## § Direct sum of topological vector spaces

- In vector spaces, direct sum (also direct product) needs projection functors $\pi_1, \pi2_: V \to X, Y$such that $X \times Y = V$.
- In topological vector spaces, these projections also need to be
*continuous * which is a massive thing to ask for.
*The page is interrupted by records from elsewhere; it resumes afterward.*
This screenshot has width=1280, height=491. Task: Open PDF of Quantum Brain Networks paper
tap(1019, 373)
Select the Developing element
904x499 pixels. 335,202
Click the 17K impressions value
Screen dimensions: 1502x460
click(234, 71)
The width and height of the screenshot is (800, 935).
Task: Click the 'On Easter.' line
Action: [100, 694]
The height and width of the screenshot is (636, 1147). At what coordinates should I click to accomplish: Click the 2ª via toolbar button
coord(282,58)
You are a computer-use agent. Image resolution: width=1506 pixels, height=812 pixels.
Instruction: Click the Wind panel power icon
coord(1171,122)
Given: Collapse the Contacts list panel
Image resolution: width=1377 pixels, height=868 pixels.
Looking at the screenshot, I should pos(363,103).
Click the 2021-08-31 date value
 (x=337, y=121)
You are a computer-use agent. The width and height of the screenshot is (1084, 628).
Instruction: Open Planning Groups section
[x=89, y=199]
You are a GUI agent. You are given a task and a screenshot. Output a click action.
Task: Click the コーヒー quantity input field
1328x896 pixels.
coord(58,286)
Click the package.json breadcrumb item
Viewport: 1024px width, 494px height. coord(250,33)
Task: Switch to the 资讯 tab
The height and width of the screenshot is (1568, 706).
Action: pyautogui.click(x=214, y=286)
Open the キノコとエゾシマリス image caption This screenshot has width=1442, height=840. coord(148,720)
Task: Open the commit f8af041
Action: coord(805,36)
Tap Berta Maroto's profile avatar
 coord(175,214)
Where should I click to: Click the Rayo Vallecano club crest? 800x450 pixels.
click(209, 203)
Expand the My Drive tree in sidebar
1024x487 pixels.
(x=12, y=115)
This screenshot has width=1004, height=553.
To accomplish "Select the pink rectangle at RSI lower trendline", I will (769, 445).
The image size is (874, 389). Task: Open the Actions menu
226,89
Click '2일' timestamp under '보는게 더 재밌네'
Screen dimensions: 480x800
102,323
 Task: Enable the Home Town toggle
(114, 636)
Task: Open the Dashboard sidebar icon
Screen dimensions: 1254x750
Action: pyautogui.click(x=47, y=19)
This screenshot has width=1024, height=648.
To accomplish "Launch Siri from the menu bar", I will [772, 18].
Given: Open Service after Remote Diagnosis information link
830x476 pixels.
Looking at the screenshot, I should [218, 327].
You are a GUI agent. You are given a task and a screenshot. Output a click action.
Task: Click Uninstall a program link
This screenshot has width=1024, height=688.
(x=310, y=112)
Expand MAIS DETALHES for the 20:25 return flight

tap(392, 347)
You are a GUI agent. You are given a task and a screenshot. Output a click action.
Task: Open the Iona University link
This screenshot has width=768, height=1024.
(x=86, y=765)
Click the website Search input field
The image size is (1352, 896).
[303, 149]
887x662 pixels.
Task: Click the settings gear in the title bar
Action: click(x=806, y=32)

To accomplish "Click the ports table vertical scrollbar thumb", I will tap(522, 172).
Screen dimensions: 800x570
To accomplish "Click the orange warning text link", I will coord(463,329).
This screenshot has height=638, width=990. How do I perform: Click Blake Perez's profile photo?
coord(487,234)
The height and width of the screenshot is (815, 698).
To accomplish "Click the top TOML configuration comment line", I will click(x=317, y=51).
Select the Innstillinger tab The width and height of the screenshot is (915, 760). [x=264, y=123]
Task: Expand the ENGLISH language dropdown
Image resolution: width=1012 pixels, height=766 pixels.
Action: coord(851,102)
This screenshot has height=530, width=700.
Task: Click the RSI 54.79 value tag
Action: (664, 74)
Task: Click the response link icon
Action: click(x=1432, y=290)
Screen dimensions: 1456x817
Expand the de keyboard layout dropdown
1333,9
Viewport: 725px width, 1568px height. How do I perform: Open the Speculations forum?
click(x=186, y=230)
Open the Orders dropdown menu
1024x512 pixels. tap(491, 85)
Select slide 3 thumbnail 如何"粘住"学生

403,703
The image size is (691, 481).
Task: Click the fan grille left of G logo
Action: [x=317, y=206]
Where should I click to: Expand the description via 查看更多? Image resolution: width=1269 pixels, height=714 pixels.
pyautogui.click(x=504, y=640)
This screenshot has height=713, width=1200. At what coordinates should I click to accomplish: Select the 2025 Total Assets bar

#### § Direct sum need not be closed.

- Let $X$ be a Hilbert space with schrauder basis (topological basis) $e[i]$
- Consider subspaces spanned by the basis $A[k] \equiv e[2k]$, and $B[k] \equiv e[2k] + e[2k+1]/(k+1)$. So $A \equiv span(A[k])$, $B \equiv span(B[k])$.
- Clearly, $A, B$ are subspaces, $A, B$ are closed.
- See that the closure of $A + B$ is the full space, since it contains the hamel basis $e[i]$.
- However, also see that the vector $z \equiv sum_k e[2k]/(k+1)$ is not in $A + B$. If we tried writing it as $a + b$, then we woulnd need $b \equiv \sum_k B[k]$. But this sum does not converge.
- This means that $(A + B)$ is not closed. If it were closed, it would contain the full space (because it's dense).
- Thus, we have an example of the direct sum of two closed subspaces which is not closed, because it is dense.